Selling powders and nostrums that supposedly cure impotence, restore vigor, and otherwise put the pep back in your step is illegal under India's Drugs and Magic Remedies (objectionable advertisement) Act.

But as the Indian Express reports, nobody on late night TV is paying much attention.

The law lists 54 diseases — including male sexual dysfunction and arthritis — for which "unscientific remedies" are not to be advertised. But, as usual, the key is in the fine print.

Take, for example, Musli Power Xtra, once advertised as a “one of a kind, potent and extraordinarily effective natural sex enhancer."

Once upon a time, a dissatisfied customer, or maybe just a do-gooder, from the government of Kerala took the company to court for violating the law. The company, Kunnath Pharmaceuticals, argued it is not violating the law because it only prohibits advertisement of a cure whereas the product says it will improve symptoms, according to the paper.

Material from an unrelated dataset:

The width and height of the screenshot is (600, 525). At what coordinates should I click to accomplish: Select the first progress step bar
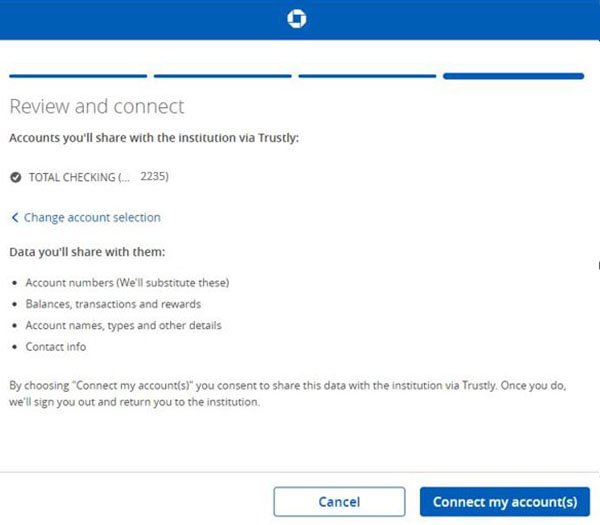coord(78,76)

“The government has asked the company not to use the word ‘aphrodisiac’ and instead advertise the product as one that promotes a ‘happy and healthy family’. They are not ready to do so,” says N Vimala, Kerala’s deputy drugs controller (Ayush). Sherin C Johnson, marketing manager of Kunnath, counters, “We are not saying we cure. We just say it improves certain symptoms.”

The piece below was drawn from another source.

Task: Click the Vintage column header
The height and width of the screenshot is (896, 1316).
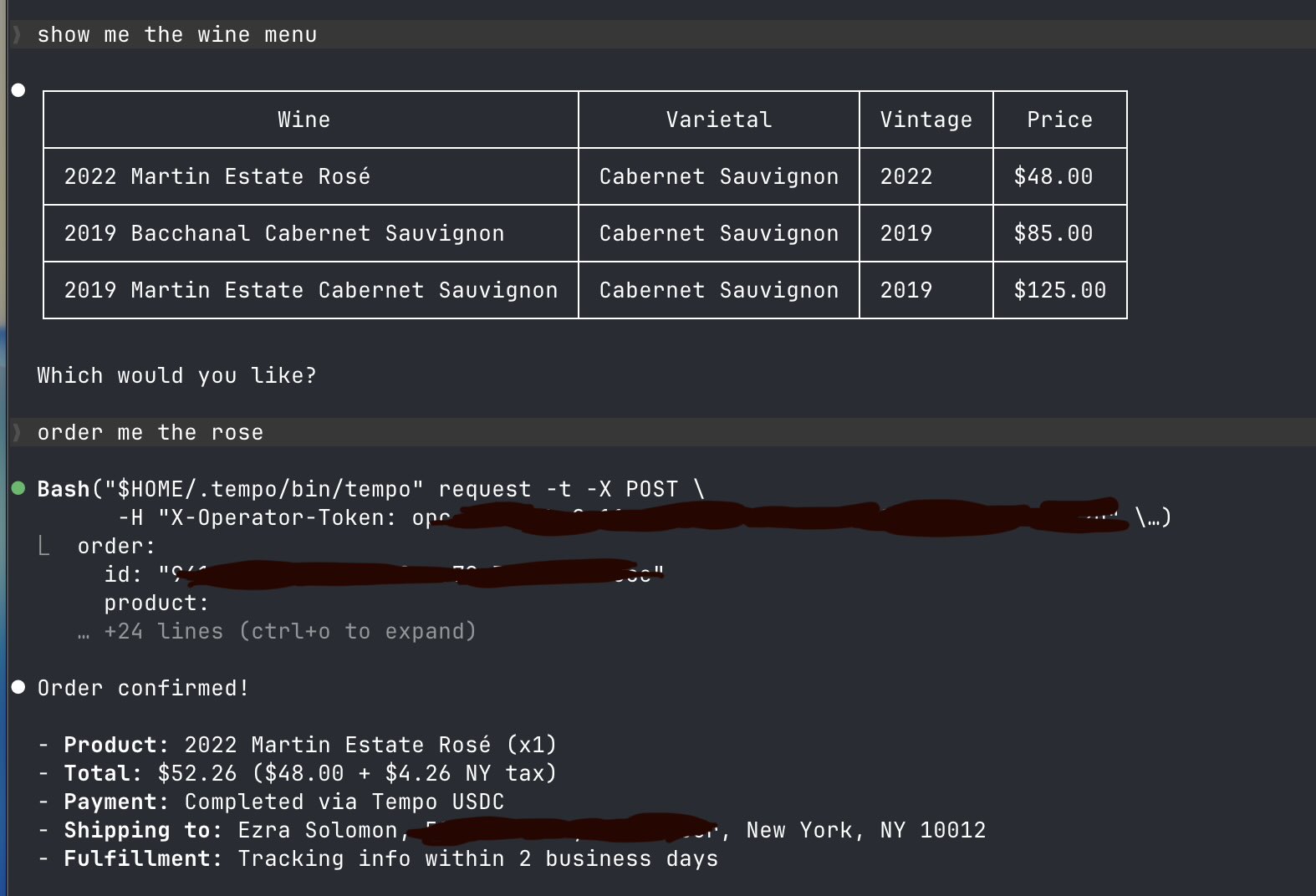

As videographer Poh Si Teng and I found awhile back in producing this On Location video, it's not just off-the-rack cures. India still boasts legions of dubious "sexologists," who'll whip up a tonic or powder for you on the spot. 

But the most dodgy part of it is, there are actual medical colleges teaching this stuff, and it's officially recognized by the government — even though none of it has ever been proven by clinical trials.

Says Dr. D C Katoch, joint adviser (Ayush) in the Health Ministry: “Schedule 1 of the Drugs and Cosmetics Act lists the books admissible as evidence. These are tested not in a scientific laboratory but in the laboratory of life. But formulation, indications, composition, everything has to be as per what is written in the book.”

Bhavprakash, "a respected Ayurvedic reference book," is the text in question, in case you were wondering.